Assignment:
Return the lines of the data below, from the one containing "Viewport: 1777px width, 943px height." through the very last, exactly and with both ends included; no pictures.

** Data records follows **

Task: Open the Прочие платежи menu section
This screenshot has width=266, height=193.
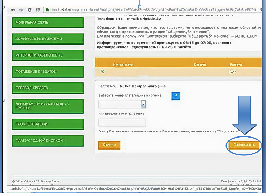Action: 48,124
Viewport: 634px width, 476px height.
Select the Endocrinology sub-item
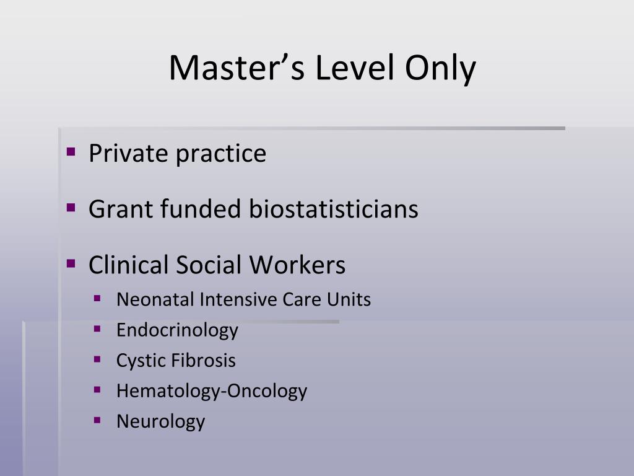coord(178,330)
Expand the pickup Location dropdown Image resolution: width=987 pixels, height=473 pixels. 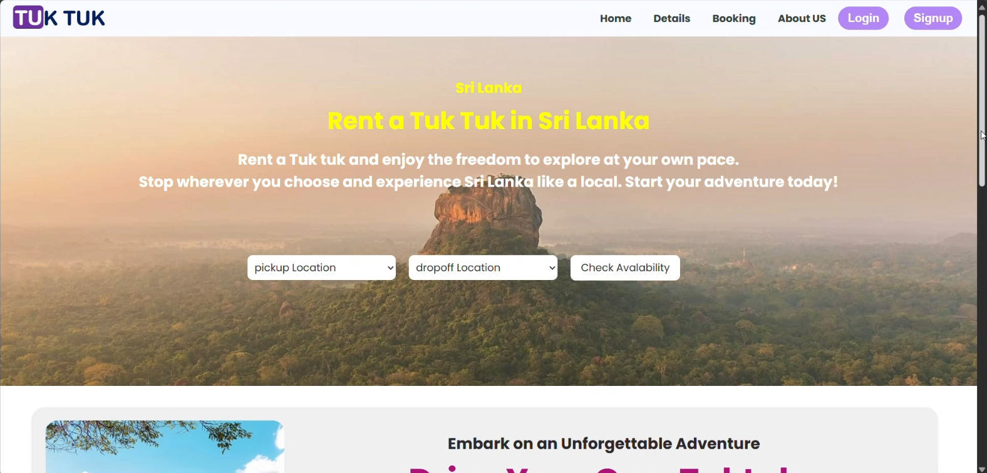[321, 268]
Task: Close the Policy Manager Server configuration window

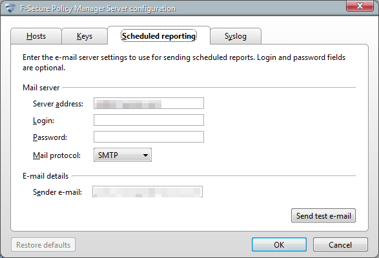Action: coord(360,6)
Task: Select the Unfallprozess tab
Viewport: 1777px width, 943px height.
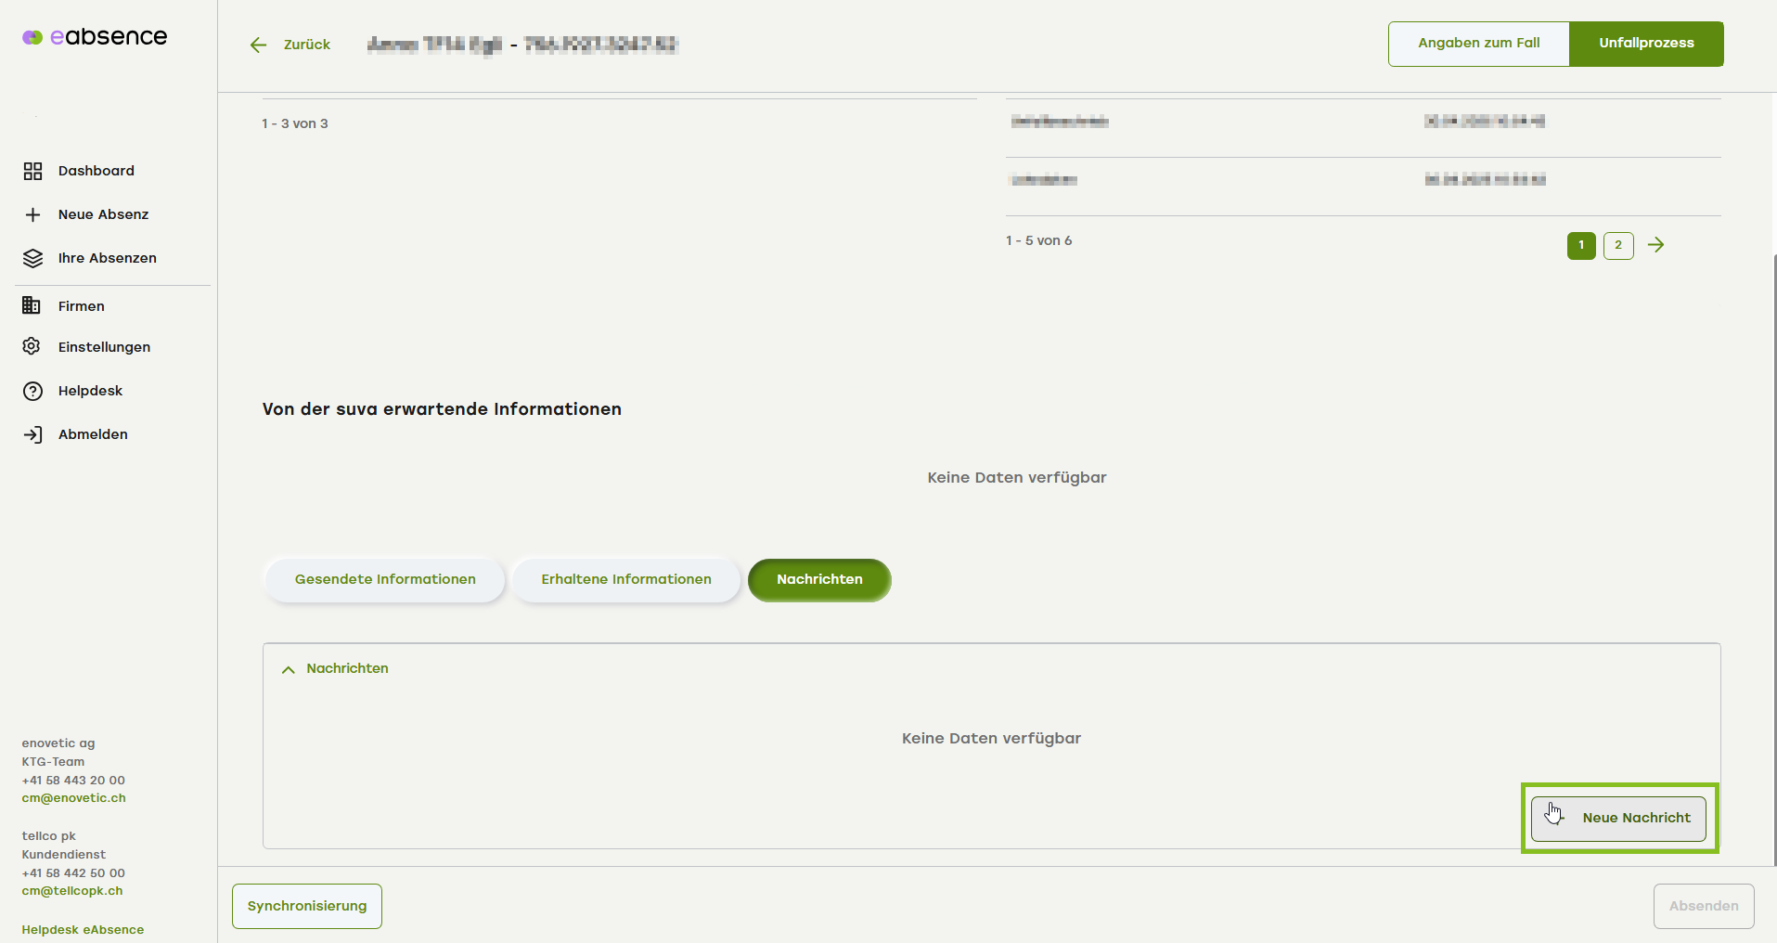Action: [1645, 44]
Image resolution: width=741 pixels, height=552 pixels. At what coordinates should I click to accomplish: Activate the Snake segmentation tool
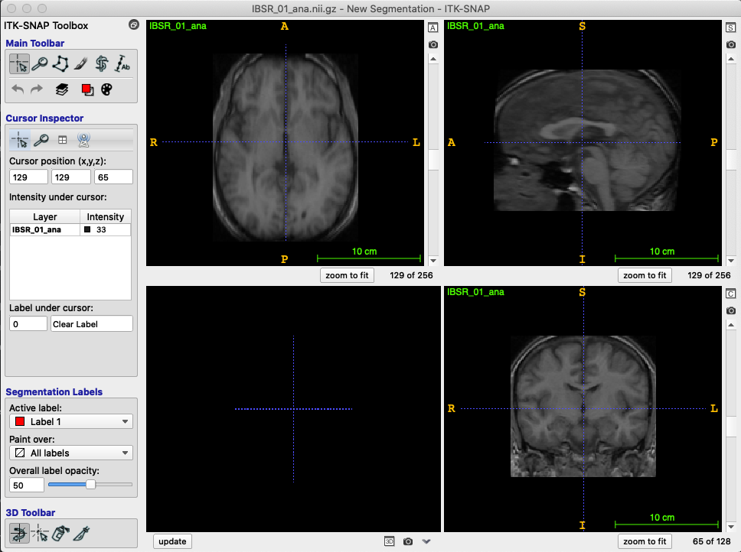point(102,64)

** End of Data records **

Reply:
Viewport: 1777px width, 943px height.
Action: [1645, 44]
Image resolution: width=741 pixels, height=552 pixels. At what coordinates should I click to accomplish: Activate the Snake segmentation tool
point(102,64)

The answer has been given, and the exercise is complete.